Our three year old is something of strong-willed child: opinionated. determined. assertive. impossible. A pistol to be sure, now don’t get me wrong, I’m happy he’s not a bump-on-a-log, but sometimes the defiance willfulness is out of control. We are not the kind of parents that don’t believe in limits or discipline, but I find myself scolding more than I like, telling him “NO!” more than I like, feeling frustrated more than I like. All of this definitely more than my child likes; he gets frustrated, too. Obedience is a tricky principle to instill in the [always moving at warp speed] mind of a toddler, and time-outs just weren’t getting the job done on their own.

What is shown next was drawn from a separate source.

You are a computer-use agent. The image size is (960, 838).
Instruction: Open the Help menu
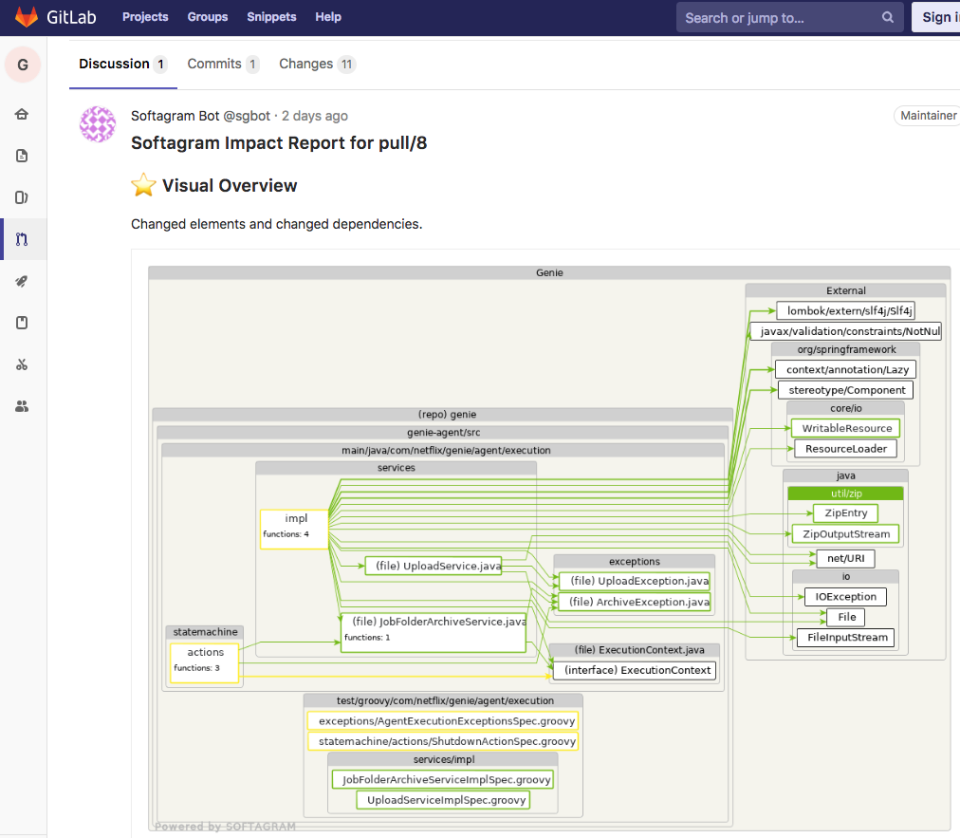(x=328, y=16)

In an effort to improve the situation, we’ve instituted an incentive system to positively reinforce his good behavior (he really is quite sweet) but also teach consequences for the occasional naughty behavior, too. And so far, it’s really working well.
On our kitchen counter stands a small glass jar and a tin of marbles. For every good thing he does, no matter how small, he gets to put a marble in the jar. It might be going potty without being asked, putting his clothes away, sharing, any time at all he follows instructions or shows kindness. When the jar is full, he gets to go on a special date with Mommy or Daddy. He totally digs the satisfying kerplink! as he drops in his marbles and gives a round of high-5s every time. I love that he is physically and visually connected to the reinforcement.
But, when he does something he shouldn’t (and I know that he knows when he has), I take a marble OUT of the jar. In conjunction with our time-out procedure. I’ll confess, his jar has been half full and then empty on the same day, but the concept seems to be sticking. He totally hates when I take the marbles away. And I’ve noticed he’s more adaptable in general, even if I don’t mention the marbles.
There are probably some child psychology and parenting experts out there who would love to tell me I’m doing it all wrong and ruining my child forever; I certainly don’t claim to have all the answers, but I do know this much: we’ve had fewer meltdowns, an increase in obedience, and the level of peace in our home is definitely on the up-swing. I’d say that’s success. And I’m no longer at risk of losing my own marbles.